ACTIVITY — The records follow. Print, word for word, the first line through the "has height=970, width=1665." line.
DATASET EXTRACT START
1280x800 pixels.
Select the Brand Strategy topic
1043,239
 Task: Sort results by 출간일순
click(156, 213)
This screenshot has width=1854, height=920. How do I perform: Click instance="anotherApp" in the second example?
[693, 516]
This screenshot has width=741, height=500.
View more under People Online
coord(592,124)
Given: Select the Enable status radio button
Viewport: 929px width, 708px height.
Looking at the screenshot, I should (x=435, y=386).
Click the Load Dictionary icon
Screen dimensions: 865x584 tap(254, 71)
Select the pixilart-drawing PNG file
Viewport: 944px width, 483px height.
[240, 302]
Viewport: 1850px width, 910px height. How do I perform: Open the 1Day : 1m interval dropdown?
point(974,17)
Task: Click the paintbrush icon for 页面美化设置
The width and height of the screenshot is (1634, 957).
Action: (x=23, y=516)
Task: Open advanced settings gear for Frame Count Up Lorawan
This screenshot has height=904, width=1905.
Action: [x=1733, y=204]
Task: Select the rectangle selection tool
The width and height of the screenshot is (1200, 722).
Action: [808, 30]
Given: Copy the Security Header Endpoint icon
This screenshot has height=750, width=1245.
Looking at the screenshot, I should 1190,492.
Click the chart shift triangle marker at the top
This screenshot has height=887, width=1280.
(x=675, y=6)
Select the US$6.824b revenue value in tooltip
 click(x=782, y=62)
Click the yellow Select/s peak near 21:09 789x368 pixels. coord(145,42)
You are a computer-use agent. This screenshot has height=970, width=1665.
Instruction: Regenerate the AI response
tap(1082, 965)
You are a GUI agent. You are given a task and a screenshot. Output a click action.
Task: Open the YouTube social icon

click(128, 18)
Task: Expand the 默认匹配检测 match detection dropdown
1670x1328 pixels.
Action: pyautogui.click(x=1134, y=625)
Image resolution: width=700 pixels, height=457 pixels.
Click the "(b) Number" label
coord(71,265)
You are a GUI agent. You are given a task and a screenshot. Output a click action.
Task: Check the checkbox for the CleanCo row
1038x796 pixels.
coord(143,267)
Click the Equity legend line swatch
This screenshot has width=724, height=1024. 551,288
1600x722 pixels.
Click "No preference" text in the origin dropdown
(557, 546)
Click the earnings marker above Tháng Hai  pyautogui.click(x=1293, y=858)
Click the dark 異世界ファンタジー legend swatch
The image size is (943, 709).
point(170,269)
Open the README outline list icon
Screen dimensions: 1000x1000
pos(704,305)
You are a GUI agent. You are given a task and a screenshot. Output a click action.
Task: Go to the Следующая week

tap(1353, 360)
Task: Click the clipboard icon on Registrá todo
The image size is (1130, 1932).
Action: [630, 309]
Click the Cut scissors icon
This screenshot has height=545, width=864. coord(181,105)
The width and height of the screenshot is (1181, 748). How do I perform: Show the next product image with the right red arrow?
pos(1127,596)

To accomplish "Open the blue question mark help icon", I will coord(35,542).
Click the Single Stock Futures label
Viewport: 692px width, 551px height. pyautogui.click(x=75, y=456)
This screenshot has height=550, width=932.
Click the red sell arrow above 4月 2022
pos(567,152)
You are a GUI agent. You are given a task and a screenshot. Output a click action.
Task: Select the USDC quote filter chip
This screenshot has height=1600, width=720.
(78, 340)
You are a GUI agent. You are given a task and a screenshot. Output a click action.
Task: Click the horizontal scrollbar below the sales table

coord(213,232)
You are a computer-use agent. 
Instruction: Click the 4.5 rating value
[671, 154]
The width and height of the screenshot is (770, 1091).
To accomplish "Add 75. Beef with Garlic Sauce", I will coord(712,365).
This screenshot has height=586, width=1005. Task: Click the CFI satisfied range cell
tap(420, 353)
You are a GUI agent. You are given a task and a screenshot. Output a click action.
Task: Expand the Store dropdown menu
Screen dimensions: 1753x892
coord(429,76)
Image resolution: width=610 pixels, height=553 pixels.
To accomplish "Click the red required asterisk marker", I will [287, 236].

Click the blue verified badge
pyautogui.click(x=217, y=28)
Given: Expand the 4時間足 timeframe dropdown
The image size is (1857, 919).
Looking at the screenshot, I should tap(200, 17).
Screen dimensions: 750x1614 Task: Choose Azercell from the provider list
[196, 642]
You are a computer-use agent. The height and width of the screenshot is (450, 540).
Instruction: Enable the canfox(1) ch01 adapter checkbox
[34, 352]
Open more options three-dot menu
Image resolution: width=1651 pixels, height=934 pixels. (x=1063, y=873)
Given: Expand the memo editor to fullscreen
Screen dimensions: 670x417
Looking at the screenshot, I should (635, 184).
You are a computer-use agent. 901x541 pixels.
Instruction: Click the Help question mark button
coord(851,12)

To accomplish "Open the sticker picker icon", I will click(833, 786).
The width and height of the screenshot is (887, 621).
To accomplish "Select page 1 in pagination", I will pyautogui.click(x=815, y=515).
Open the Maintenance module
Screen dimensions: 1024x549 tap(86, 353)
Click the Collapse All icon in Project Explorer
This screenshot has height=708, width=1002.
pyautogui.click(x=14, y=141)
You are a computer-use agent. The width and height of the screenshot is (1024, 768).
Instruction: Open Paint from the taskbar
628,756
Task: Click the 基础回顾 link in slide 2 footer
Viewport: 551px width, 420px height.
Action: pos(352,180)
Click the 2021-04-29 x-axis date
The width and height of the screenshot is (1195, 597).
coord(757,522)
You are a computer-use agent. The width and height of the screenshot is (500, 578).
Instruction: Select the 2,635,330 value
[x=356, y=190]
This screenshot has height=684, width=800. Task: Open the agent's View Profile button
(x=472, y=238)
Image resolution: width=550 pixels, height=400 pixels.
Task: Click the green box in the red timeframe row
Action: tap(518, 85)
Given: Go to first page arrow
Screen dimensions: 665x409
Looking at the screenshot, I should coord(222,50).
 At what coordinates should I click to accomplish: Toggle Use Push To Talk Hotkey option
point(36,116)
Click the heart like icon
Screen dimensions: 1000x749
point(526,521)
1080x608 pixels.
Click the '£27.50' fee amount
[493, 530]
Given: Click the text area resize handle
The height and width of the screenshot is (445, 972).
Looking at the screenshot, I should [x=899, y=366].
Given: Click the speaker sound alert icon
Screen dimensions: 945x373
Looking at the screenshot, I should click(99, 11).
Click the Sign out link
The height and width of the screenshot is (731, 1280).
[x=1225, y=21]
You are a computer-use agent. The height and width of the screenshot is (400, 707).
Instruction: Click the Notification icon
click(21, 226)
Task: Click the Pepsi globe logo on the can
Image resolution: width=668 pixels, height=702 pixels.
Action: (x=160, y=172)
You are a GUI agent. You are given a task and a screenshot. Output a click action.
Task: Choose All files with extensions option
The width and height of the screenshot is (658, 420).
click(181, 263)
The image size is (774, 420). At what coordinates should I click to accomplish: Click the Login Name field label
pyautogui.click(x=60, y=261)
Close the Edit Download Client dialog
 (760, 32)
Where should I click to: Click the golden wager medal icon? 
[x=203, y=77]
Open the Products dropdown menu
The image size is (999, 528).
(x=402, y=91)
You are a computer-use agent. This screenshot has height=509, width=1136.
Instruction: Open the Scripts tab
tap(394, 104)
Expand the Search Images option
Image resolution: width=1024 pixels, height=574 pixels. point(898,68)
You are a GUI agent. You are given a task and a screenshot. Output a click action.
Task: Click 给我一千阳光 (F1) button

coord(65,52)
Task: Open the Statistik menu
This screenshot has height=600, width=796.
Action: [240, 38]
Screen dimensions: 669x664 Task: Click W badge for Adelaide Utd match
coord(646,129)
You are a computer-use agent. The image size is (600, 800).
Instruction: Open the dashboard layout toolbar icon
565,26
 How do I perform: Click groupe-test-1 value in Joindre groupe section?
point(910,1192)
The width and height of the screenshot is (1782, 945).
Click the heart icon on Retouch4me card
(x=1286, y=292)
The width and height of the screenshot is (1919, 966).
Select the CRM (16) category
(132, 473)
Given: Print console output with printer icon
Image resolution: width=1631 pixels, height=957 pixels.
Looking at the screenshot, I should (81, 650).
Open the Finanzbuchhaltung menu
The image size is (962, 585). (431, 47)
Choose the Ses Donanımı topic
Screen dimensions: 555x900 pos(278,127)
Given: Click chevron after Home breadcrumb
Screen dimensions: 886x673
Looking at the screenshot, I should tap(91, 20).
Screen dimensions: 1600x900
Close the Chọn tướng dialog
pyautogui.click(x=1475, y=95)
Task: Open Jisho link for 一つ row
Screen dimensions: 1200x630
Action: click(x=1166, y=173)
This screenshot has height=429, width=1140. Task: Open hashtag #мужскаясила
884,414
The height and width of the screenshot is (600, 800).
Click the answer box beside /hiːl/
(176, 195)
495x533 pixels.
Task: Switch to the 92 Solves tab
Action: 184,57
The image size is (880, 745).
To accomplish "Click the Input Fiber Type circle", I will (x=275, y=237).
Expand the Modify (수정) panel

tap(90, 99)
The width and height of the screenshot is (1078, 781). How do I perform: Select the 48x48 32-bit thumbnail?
DATASET EXTRACT END
RESULT OF THIS EXERCISE —
1280x800 pixels.
Select the Brand Strategy topic
1043,239
 Task: Sort results by 출간일순
click(156, 213)
This screenshot has width=1854, height=920. How do I perform: Click instance="anotherApp" in the second example?
[693, 516]
This screenshot has width=741, height=500.
View more under People Online
coord(592,124)
Given: Select the Enable status radio button
Viewport: 929px width, 708px height.
Looking at the screenshot, I should (x=435, y=386).
Click the Load Dictionary icon
Screen dimensions: 865x584 tap(254, 71)
Select the pixilart-drawing PNG file
Viewport: 944px width, 483px height.
[240, 302]
Viewport: 1850px width, 910px height. How do I perform: Open the 1Day : 1m interval dropdown?
point(974,17)
Task: Click the paintbrush icon for 页面美化设置
The width and height of the screenshot is (1634, 957).
Action: (x=23, y=516)
Task: Open advanced settings gear for Frame Count Up Lorawan
This screenshot has height=904, width=1905.
Action: [x=1733, y=204]
Task: Select the rectangle selection tool
The width and height of the screenshot is (1200, 722).
Action: [808, 30]
Given: Copy the Security Header Endpoint icon
This screenshot has height=750, width=1245.
Looking at the screenshot, I should 1190,492.
Click the chart shift triangle marker at the top
This screenshot has height=887, width=1280.
(x=675, y=6)
Select the US$6.824b revenue value in tooltip
 click(x=782, y=62)
Click the yellow Select/s peak near 21:09 789x368 pixels. coord(145,42)
You are a computer-use agent. This screenshot has height=970, width=1665.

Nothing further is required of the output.